Ideen fürs Wochenende Mai #04

An diesem Wochenende geht es um das Formen und Bauen. Gerade jetzt macht das im Sandkasten und Garten besonders Spaß. Deswegen gibt es ein tolles Rezept für kleine Baumeister*innen für eine einfache Fugenmasse. Und wenn das Wetter doch etwas schlechter ist, ist Knete immer eine gute Idee.

Fugenmasse für Steinhäuser

Draußen im Garten Steine verbauen oder die gesammelten Steine endlich einmal verarbeiten? Dafür ist selbstgemachte Fugenmasse ganz wunderbar. So können Steintürme entstehen oder kleine Steinhäuser im Sandkasten oder für den Jahreszeitentisch. Die Fugenmasse ich ganz einfach selbst zu machen. Ein wenig klebrig, aber gut formbar bleibt der verarbeitete Sand dann recht stabil. Für die Fugenmasse gibst Du 200g Mehl und 1,5 kg Sand in einen Topf, dazu 600g Wasser. Wer mag, kann auch Lebensmittelfarbe zugeben. Alles wird zusammen unter Rühren aufgekocht bis es eindickt. An der Luft trocknet es und wird etwas hart.

Knete selber machen

Es gibt verschiedene Möglichkeiten, Knete selber zu machen. Meistens finden sich Rezepte mit oder ohne Alaun. Praktisch ist es, immer die Zutaten für Bastelideen einfach zu Hause zu haben. Daher nutze ich ein Knetrezept ohne Alaun. Zudem kann Alaun auch zu Schleimhautreizungen führen. Wir machen Knete daher auf diese Art: Hierzu werden 200gMehl, 300g Salz, 400g Wasser, 20ml Öl (Speiseöl oder Pflegeöl), 20g Zitronensäure in einem Topf verrührt. Diese Mischung wird unter Rühren auf dem Herd erhitzt bis die Masse eingedickt ist und sich vom Topfrand löst (nicht anbrennen lassen).
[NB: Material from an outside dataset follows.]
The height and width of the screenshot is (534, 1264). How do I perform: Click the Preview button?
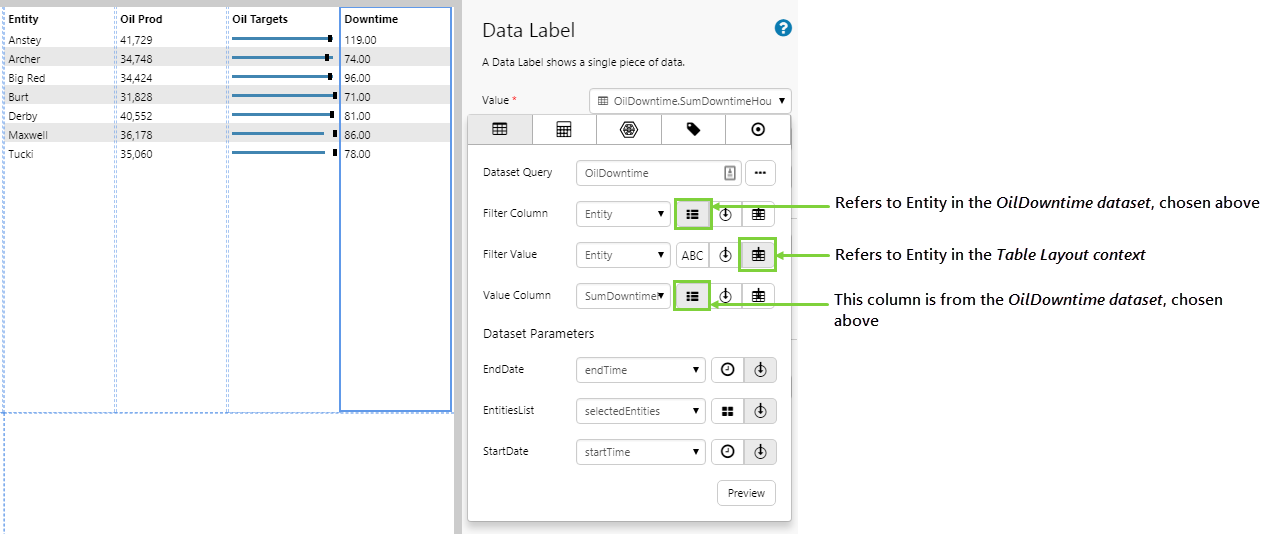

Kurz abkühlen lassen, dann kann die Masse aufgeteilt werden und mit Speisefarben gefärbt werden (gibt es im Supermarkt, aber es können auch natürliche Färbemittel genutzt werden wir Rote Beete Pulver oder Matcha Tee). Die Knete ist dann 3-4 Wochen haltbar, sollte aber in einer Dose aufbewahrt werden, damit sie nicht hart wird. Weder Knete mit Alaun noch Salz sollte gegessen werden.

Eva berichtet hier, dass sie in ihre gelbe Knete Calendula gemischt hat. Auch Calendulaöl kann natürlich zugeben werden. Und bei Breifreibaby wird noch Glitzer dazu gegeben.

Und für die größeren Kinder ist vielleicht der Flaschenteufel von Sabrina eine tolle Idee, die ihn hier vorstellt.

Viel Spaß wünscht Euch

Lernen mit Lego – Der cartesische Taucher

Mit Lego haben viele von uns als Kinder selbst schon gespielt. Lego ist ein sehr vielfältiges Spielzeug. Es können unendlich viele Welten erschaffen werden. Der Fantasie sind dabei keine Grenzen gesetzt. Aus einem einfachen kleinen Plastiksteinchen ergeben sich immens viele Möglichkeiten. Lego wird daher auch schon sehr lange genutzt, um Kindern in Kindergärten und Schulen verschiedene Sachverhalte, anschaulich und erklärbar zu machen. Wieso nicht also auch Zuhause?

Als gelernte Chemietechnikerin sind es für mich gerade die Naturwissenschaften die mich selbst so sehr faszinieren und daran möchte ich auch meine Kinder teilhaben lassen. In der Physik z.B. werden Gesetzmäßigkeiten von festen, flüssigen und gasförmigen Stoffen erklärt, der Auftrieb oder auch der Druck und die Komprimierbarkeit dieser Stoffe. In einem kleinen Versuchsaufbau können wir unsere Kinder mit einfachen Worten an diese Naturgesetze heranführen.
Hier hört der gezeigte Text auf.